Problem description:
Can you reproduce everything in the passage about the Atkins exhibition from "The most stimulating" down to "blankly into space.", word for word?

Given text:
The expected response to this oversharing-as-art is suggested by a new live-action film in which actor Toby Jones reads the diary Atkins’s father wrote about his struggle with cancer to “an invited audience of young people.” For ninety minutes, they hang on his every word: laughing, frowning, crying. Nurses Come and Go, But None For Me (2025) exemplifies Atkins’s recent register. Although its subjects include illness and death, it is primarily about finding validation and togetherness through self-exposure. Limited to the first-person, it envisions a vacuous kind of connection without dialogue, a positive feedback loop of emotional detail and attentive smiles.
“Unquestionable” as Atkins’s love for his family may be, in isolation his increasingly explicit emphasis on personal experience is solipsistic and conservative. What makes the exhibition compelling nevertheless is that examples of this confessional approach often appear alongside remnants of his earlier negativity. Renaissance-style self-portraits hang close to undead virtual avatars; earnest first-person captions sit near opaque Wikipedia entries assembled by the anonymous blog “Contemporary Art Writing Daily”; and the Post-its share a room with Refuse.exe (2019), a computer simulation of hundreds of objects—skulls, bricks, furniture—falling through the air and crashing onto the floor. At every turn markers of authenticity and human contact are confronted with their opposites, the singularity of Atkins’s authorial voice is called into question, and the conventional chronology of a mid-career retrospective is disturbed. Traditional notions of selfhood are set in opposition to the entropic force of the digital.
The most stimulating works hold this tension within themselves. The Worm (2021), for instance, takes its audio from a phone call between Atkins and his mother in which she describes her difficult childhood and insecurities about being “chubby.” Onscreen, meanwhile, a generic CGI man sits in a dark room wearing a crisp suit, his movements determined by motion sensor data taken from Atkins’s body during the call. When the artist laughs at an anecdote, his avatar looks malevolent with a mechanical grin; when he hums in sympathy, his double stares blankly into space.

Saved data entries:

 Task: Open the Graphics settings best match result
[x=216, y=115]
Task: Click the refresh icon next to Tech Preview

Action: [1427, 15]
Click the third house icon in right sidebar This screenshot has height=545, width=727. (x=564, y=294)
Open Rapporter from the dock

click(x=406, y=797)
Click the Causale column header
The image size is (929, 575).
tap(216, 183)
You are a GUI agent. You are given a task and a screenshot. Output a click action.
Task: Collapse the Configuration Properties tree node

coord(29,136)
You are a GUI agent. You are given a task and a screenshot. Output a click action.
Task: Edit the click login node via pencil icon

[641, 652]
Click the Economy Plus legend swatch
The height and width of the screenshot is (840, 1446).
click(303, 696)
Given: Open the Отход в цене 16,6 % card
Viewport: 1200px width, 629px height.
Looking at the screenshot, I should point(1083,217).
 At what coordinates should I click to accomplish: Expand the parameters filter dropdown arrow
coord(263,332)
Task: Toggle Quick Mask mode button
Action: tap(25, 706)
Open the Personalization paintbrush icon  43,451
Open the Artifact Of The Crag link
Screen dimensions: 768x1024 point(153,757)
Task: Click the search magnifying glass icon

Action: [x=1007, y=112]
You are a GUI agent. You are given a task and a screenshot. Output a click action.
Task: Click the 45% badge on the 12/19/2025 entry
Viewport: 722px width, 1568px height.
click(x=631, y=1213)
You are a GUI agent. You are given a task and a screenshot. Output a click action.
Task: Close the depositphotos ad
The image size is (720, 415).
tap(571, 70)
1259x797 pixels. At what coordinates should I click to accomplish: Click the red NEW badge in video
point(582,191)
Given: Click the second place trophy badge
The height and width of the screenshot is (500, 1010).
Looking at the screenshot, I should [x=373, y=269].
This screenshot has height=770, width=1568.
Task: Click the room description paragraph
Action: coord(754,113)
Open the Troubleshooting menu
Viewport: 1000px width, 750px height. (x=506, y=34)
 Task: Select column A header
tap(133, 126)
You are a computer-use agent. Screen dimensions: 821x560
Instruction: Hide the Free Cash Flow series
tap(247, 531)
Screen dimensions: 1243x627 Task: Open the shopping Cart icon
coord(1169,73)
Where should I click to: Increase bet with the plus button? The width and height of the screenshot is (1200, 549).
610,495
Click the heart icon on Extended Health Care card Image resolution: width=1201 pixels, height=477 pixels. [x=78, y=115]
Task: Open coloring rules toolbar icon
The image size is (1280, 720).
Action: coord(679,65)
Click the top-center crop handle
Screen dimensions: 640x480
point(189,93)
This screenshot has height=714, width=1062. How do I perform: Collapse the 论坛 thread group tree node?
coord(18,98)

Response:
The most stimulating works hold this tension within themselves. The Worm (2021), for instance, takes its audio from a phone call between Atkins and his mother in which she describes her difficult childhood and insecurities about being “chubby.” Onscreen, meanwhile, a generic CGI man sits in a dark room wearing a crisp suit, his movements determined by motion sensor data taken from Atkins’s body during the call. When the artist laughs at an anecdote, his avatar looks malevolent with a mechanical grin; when he hums in sympathy, his double stares blankly into space.